À travers une quarantaine de photographies d’une quinzaine d’artistes, l’exposition « Comme je me voudrais « être » » élaborée par Marc Donnadieu pour la galerie Christian Berst (jusqu’au 6 avril) questionne les identités masculines, mêlant artistes considérés comme « bruts » (six ici) et artistes contemporains reconnus. Ces identités s’expriment par des signes, des codes, certains d’acceptation et d’autres (la plupart ici) de transgression. La plupart des photographies ici sont des autoportraits, le narcissisme est une pulsion scopique fréquente, et on sait à quel point l’autoreprésentation est un thème de prédilection, pour des raisons tant pratiques que psychologiques.
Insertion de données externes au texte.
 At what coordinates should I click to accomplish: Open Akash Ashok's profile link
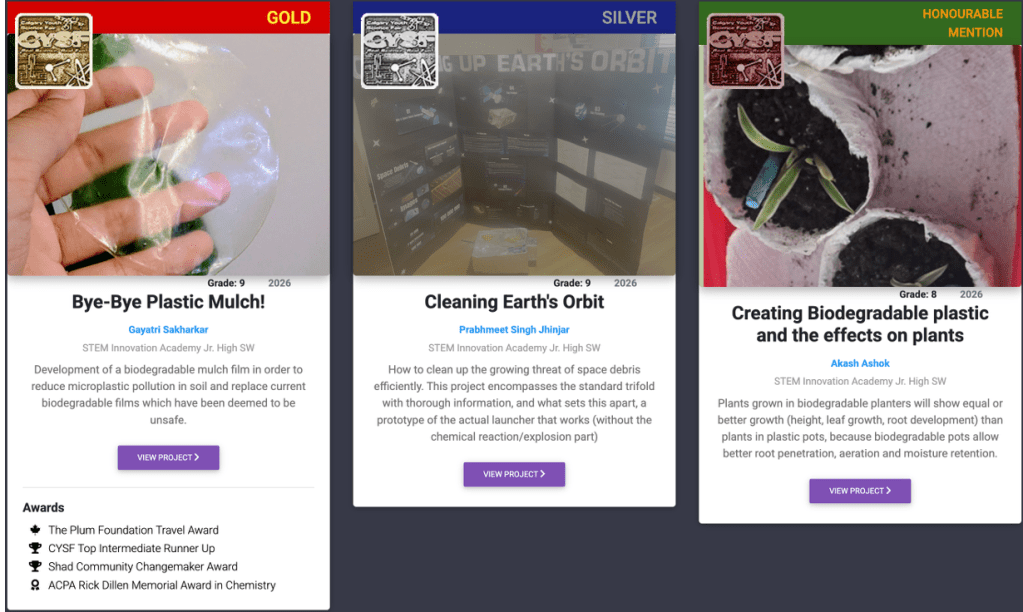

On peut certes, comme « le Fétichiste » se définir non en se représentant, mais en creux, par ses obsessions, par leur projection dans l’image, mais c’est une exception. Les identités présentées ici sont complexes, voire tourmentées, et la sexualité est omniprésente.

Tomasz Machcinski, S.T., 2005, tirage argentique d’époque, 9.1×7.2cm

Le travestissement et/ou le déguisement est un thème qui infuse, voire domine toute l’exposition, depuis les poses anodines de Marcel Bascoulard jusqu’aux images plus sulfureuses de Pierre Molinier, en passant par le travesti des années 30 Barbette (photographié par Gaston Paris) et par les déguisements multiformes de Tomasz Machcinski (mais Zorro n’est pas arrivé). On en déduirait presque qu’on ne pourrait se définir qu’en adoptant un personnage, en se niant, se dépassant, pour se réinventer autrement.

Henry Lewis, Autoportrait, 1978, image similaire à celles dans l’exposition

Dans une démarche parallèle, d’autres se définissent en se cachant, en se dissimulant, non point derrière un déguisement, sexué ou non, mais derrière un masque, qu’il soit véritable comme Bernhard Blume (ici sans Anna, en haut) et le trop méconnu Henry Lewis, ou imaginaire comme Jorge Alberto Cadi. C’est aussi une manière de s’affirmer que de le faire à travers des voiles, des masques, des codes plus ou moins pénétrables. Et, souvent, à ce stade, le corps, le visage ne sont plus qu’une matière première, un outil plastique détaché de la personne de l’artiste (comme Jorge Molder en est maître).

Lubos Plný, Reconstruction #18, 2003, tirage argentique sur papier photo mat bordé de ruban Kraft, 61.5x51cm

Aux performances photographiques d’Henry Lewis font écho celles, plus radicales, de Lubos Plný qui soumet son corps à des opérations physiques, comme coudre avec du fil son visage et ses bras en se perçant la peau, et documente systématiquement ses expériences, la douleur étant pour lui un acte de purification. Mais, à ce compte, on aurait pu inclure les activistes viennois ou Orlan (si l’exposition n’était pas purement masculine, on aurait aussi aimé y voir les ratés de Bernadette Touilleux ou les fantaisies de Lee Godie). En somme, un thème très pertinent, avec un champ sexe/genre/queer intéressant mais peut-être trop dominant par rapport à d’autres pistes possibles.

Farnood Esbati, S.T., vers 2020, encre sur papier, 25x35cm

En face, dans l’espace principal de la galerie, les dessins à l’encre de Farnood Esbati, Iranien autiste « Asperger » ont un dynamisme époustouflant : les traits se bousculent, se pressent, tanguent et soudain ménagent des grandes plages blanches. On se prend à respirer à leur rythme.